My heart is wrenching in angst and sadness this morning.
Cynicism, suspicion, prejudice, and violence seem all to abound in the the hearts of those who say they love you, Lord.
They abound in your church, Lord, where the opposite should really be the reality.
In your church, Lord…
In your church, Lord, we choose to put our faith in weapons of war as our answer to problems in our world, exchanging violence for violence in a seemingly endless cycle. All the while we ignore the ‘sword of the Spirit:’ your Word, who says ‘Blessed are the peacemakers!”
In your church, Lord, we even mock those who long for peace, and we reject the Prince of Peace as we do.
In your church, Lord, we deny women their full humanity, and we embody the idea that women do not bear the full image of the divine. We do this each time we make a joke at a woman’s expense, or when we assume that we can define a woman’s role in the church and the world.
In your church, Lord, racism is rife. Sure, we say that do not see skin tone, or make assumptions based on the color of a person’s skin; we say that none of that matters. But watch how our defenses get raised when we are faced with the challenges of diversity in the church. We feel threatened by difference and react with fear instead of perfect love, which casts out all fear.

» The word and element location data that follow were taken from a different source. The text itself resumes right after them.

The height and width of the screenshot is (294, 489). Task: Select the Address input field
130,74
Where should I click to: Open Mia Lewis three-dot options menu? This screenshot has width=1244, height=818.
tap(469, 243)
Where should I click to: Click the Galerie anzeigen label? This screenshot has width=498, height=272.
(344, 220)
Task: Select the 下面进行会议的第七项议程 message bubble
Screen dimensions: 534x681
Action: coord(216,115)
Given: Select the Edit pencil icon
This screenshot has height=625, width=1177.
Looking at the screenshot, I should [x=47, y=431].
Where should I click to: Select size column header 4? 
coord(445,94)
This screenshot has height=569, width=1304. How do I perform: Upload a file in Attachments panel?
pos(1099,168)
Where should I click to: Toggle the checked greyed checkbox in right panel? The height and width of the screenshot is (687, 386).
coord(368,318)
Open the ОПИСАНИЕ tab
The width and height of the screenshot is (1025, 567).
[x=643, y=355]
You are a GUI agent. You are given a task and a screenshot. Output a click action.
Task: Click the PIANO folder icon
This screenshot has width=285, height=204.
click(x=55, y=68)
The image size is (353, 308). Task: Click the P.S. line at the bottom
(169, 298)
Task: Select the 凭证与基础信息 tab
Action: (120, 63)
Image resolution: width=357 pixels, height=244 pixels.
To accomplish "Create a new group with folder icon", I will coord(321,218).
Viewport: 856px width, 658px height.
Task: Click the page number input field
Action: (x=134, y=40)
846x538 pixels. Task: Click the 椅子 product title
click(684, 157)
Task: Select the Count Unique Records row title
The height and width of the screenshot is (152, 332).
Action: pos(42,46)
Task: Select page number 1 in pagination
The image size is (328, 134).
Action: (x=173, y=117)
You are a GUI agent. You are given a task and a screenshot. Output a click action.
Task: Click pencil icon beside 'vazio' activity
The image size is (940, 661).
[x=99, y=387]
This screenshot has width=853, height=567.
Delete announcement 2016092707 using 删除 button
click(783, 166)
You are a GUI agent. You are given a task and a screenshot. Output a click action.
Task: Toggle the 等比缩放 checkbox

In your church, Lord, we are guilty of profound arrogance. We believe that our individual life experiences, the lessons we have learned and the conclusions we have come to, are the final word in all things. We lack humility and the desire to grow and have our lives transformed to your ways.
In your church, Lord, we have rejected the extravagant, quite scandalous, and unconditional nature of your GREAT love, instead choosing only to appear to love when people have been deemed worthy; when they have learned to talk like us, look like us, believe like us, fit in with us. Only when we have judged a person acceptable in our sight; only when they deserve to have it do we fully and extravagantly share our watered down version of your ‘love’ with them.
My heart hurts, Lord.
This is your church.
And you have called and ordained me as one who will lead in your church.
But right now I feel like I am failing miserably when I see this reality around me.
My frustration is palpable.
But my faith remains in you, because only you have the power to transform lives.
Where our faith is misplaced, and put in the wrong things and places, help us return to you.
Where we have stopped striving, hoping, and working for peace in the world, help us by reviving our dead hearts and expanding our small minds.
Where we think that another human being is less than us because of their gender, bring us to repentance and teach us in your way: the way in which ALL people can be called by you to ANY vocation or station.
Where the poison of racism lives and thrives within us, obliterate it, Lord, and transform your church.
Where arrogance has blinded us to new things and to continuous maturing and growth in our lives, open our eyes so that we might see, know, and experience your powerful transforming grace!
Where we have fenced you in, and tried to put a boundary on your GREAT love with our own limited understanding, forgive us and flood our hearts with your ever flowing and never ending rivers of love.
And in me, Lord…
Show me where I am wrong.
Show me where I have misunderstood.
Show me my prejudice.
Show me how I have boxed you in.
Forgive me for the angst, bitterness, and frustration that feels so rife in me right now.
Transform my flawed, broken life. Guide me so as to walk in your way more and more everyday. Transform my life to make it more like Christ’s life; to bear his image and likeness in all places and conversations.
Sanctify me, because I know that even as I point the finger within your church, I also must own the fact that I too am the church.
So, Lord, hear this prayer today, and transform your people.